Some of us have been waiting since before the final installment in the Ultima series (late 1999) for Garriott to make this move. And yet as I watched Garriott’s splashy, scripted pitch video on the Kickstarter page, I couldn’t help but worry. Why tout Ultima as “the longest-running RPG series in the history of gaming” when you weren’t involved with it for the last decade-plus (and its subscriber base has been on life support for years)? And why, while promoting the Ultima series as a “pioneer” in the creation of “interactive literature,” did the pitch team use footage from Ultima IX, the unmitigated dog of the series? (That, and how does “interactive literature” have anything to do with discovering the world “at your own pace”?)
But okay, I guess my real issue with Garriott’s Kickstarter pitch is his sweeping oversimplification of what’s rote about roleplaying games today. In the pitch, he argues:
Yet there are also other areas that have not advanced as surely. Most modern RPGs for example have digital storytelling within them, but all a player generally needs to do is to speak to every NPC with a tag over their head, click on almost all the options provided and then follow the arrows on the map until they reach their goals. Players of most modern RPGs have almost identical experiences to one another, just as the designers scripted.
That’s maybe true if your entire experience of modern RPGs is Diablo and Torchlight, which have no compunction about being precisely those kinds of games and pandering to that completely legitimate audience. But is it true of The Witcher? Fable II? Final Fantasy XIII? Fallout 3? The Elder Scrolls series (arguably the apotheosis of what Garriott was up to in the 1980s and 1990s)? Dark Souls? Persona 4? The World Ends with You? Dark Cloud 2? [Insert your own I’m surely forgetting]?

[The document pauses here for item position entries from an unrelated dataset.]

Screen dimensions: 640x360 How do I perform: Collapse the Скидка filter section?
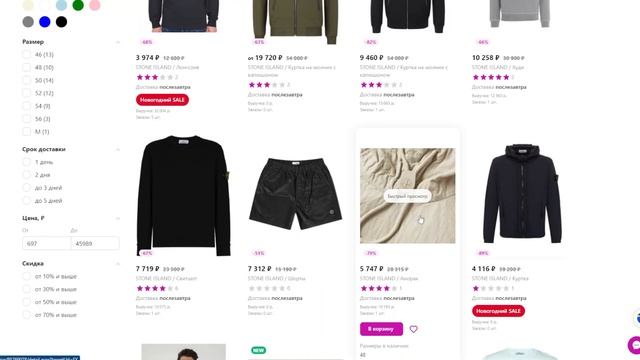point(118,264)
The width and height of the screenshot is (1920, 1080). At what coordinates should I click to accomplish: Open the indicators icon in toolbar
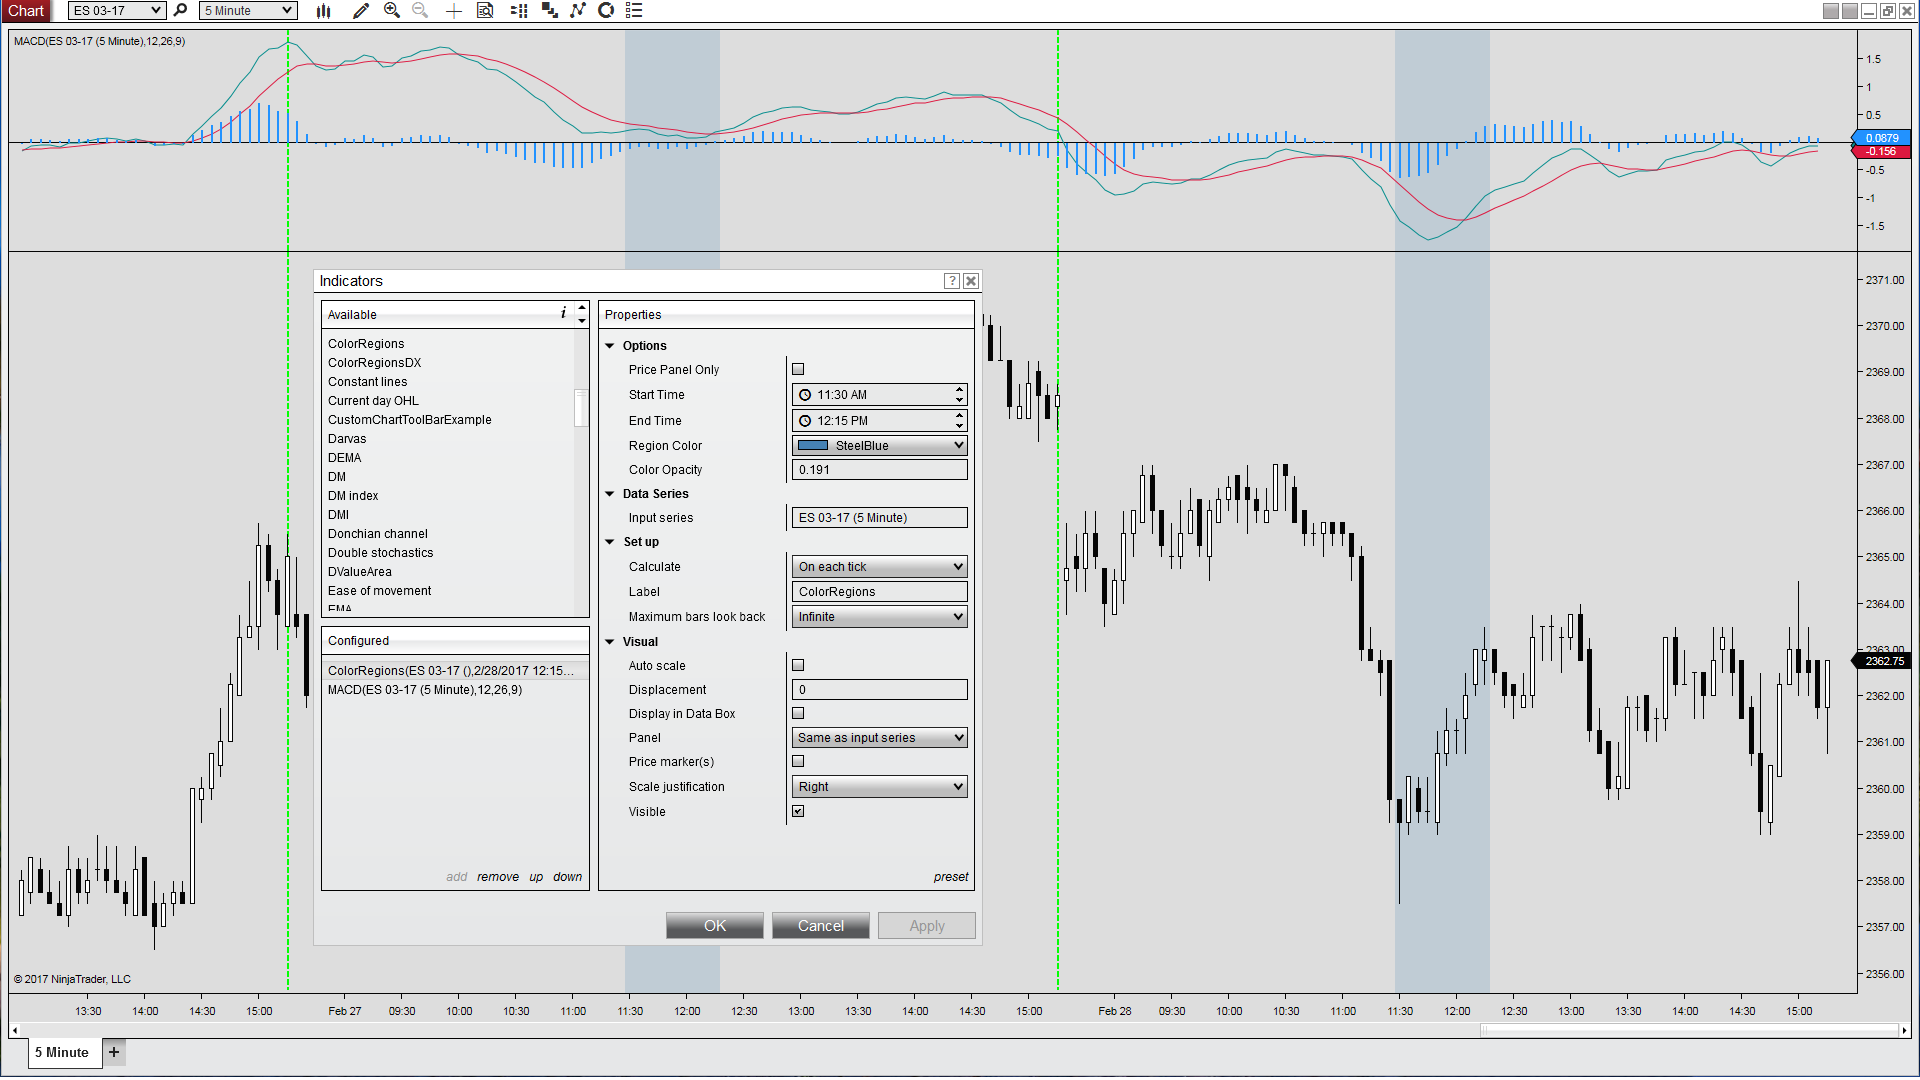578,11
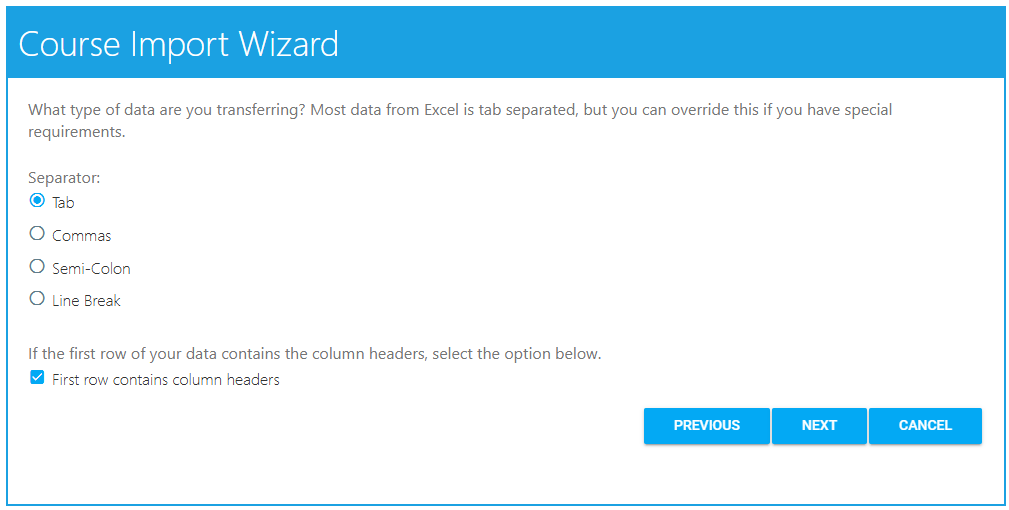Screen dimensions: 1009x510
Task: Click the Course Import Wizard title
Action: click(x=179, y=44)
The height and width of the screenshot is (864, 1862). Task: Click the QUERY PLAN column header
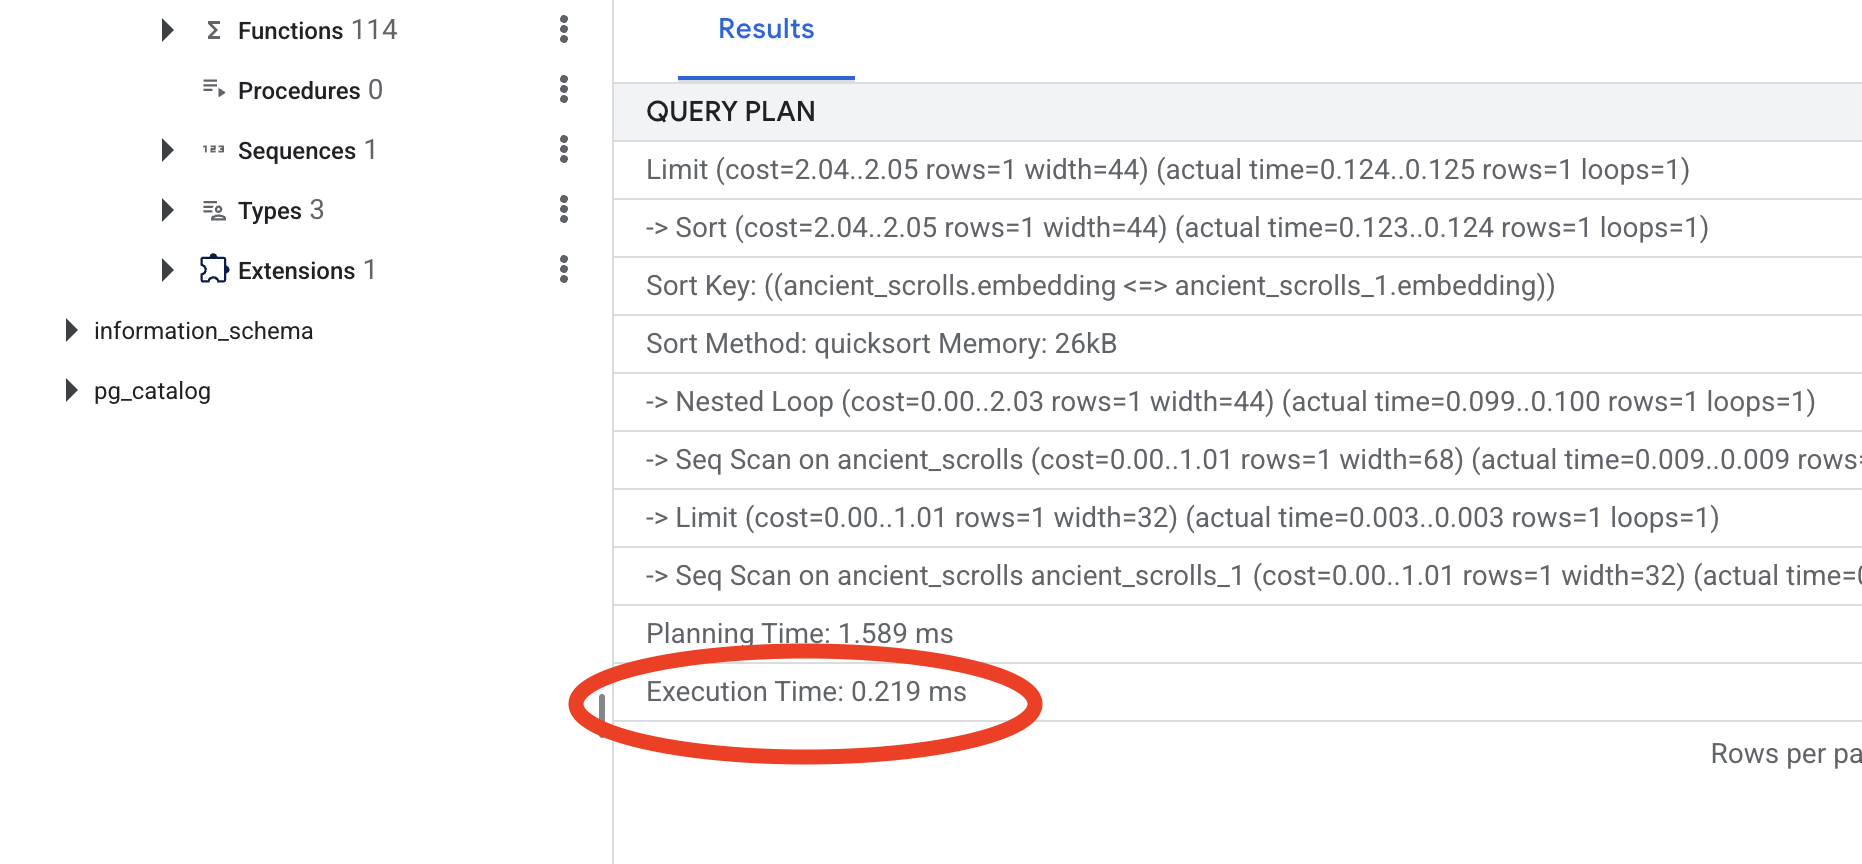click(x=731, y=112)
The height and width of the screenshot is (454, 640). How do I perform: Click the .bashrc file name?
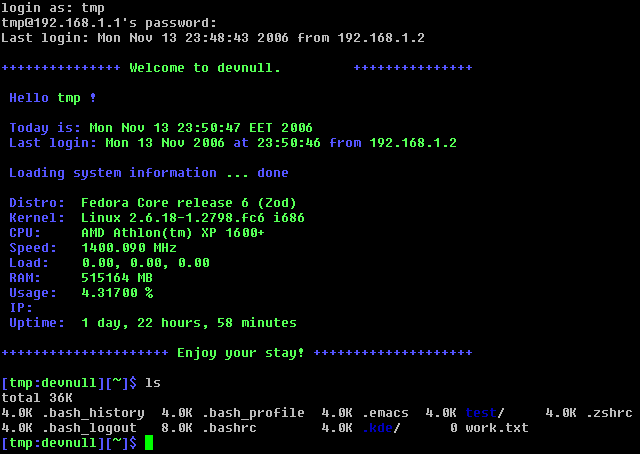(229, 428)
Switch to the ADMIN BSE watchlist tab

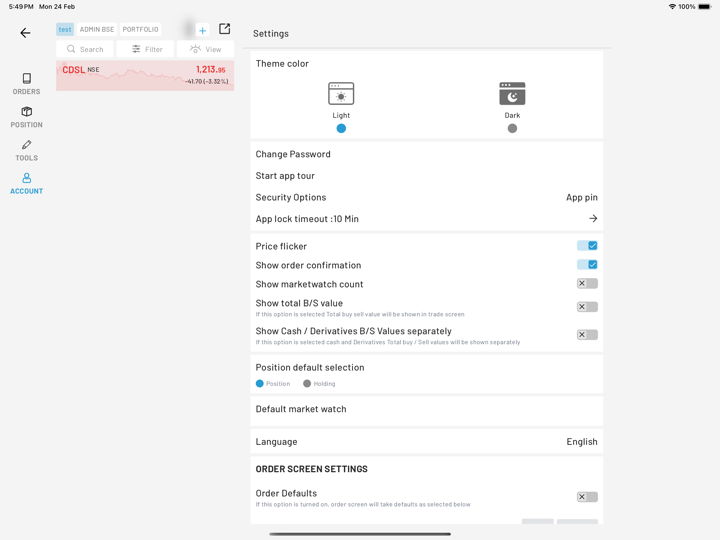point(97,30)
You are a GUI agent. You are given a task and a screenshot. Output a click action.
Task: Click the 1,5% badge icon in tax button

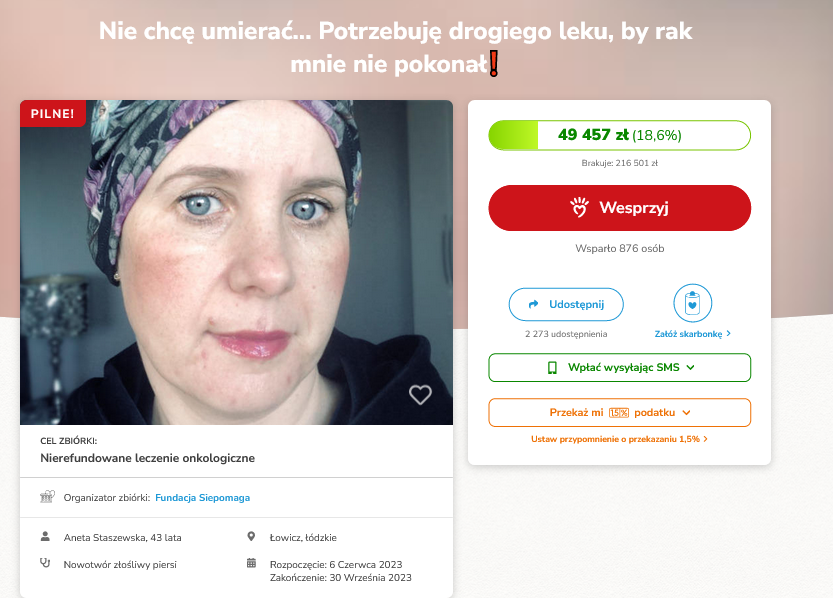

I don’t mean to sound like a curmudgeon, except yes I do: Being Richard Garriott isn’t enough to persuade me to hand someone cash to make a game. Garriott’s track record — and I think I’m being generous here — has been pretty spotty since the early 1990s. I don’t believe in patronizing celebrity designers for nostalgia’s sake, or that someone who knew how to design something 20 years ago necessarily understands what it takes to break the mold today and simultaneously dot the i’s and cross the t’s.
Don’t get me wrong: I loved Garriott’s Ultima games up to Pagan (and I recall mostly liking Pagan in spite of the platforming criticisms). And I love the idea of a guy like Richard Garriott rising from the ashes to school lazy designers like a video game version of Robert Smigel’s X-Presidents, e.g. “Ultima: Quest of the Trendsetter!” But I worry about whether Garriott’s up to the task. RPGs hardly ossified after Serpent Isle. The mid-1990s dry spell the last few Ultima games contributed to notwithstanding, RPGs actually blossomed, and with recent fare like Xenoblade Chronicles, Dragon’s Dogma, The Last Story, Guild Wars 2 and Ni No Kuni — to say nothing of all the other Kickstarter RPG-related projects on the books, including at least two promising to ricochet design-wise off fan-favorite Planescape: Torment — it’s hard to argue RPGs need a messiah game at this point.
Fear not, Garriott loyalists, Shroud of the Avatar is going to happen: It’s nearly three-quarters of the way to its $1 million goal as I’m typing this, with 27 days to go. And so I’ll stand by, hoping for the best, preparing for the worst, and mostly hoping that the game’s going to be more than the sum of its cliched bullet points, e.g. “fully interactive virtual world,” “classless character system,” “player housing,” “crafting system that avoids busy work,” “meaningful PvP that also minimizes griefing” and so forth — all stuff we’ve been living with, and in several cases celebrating, for over a decade.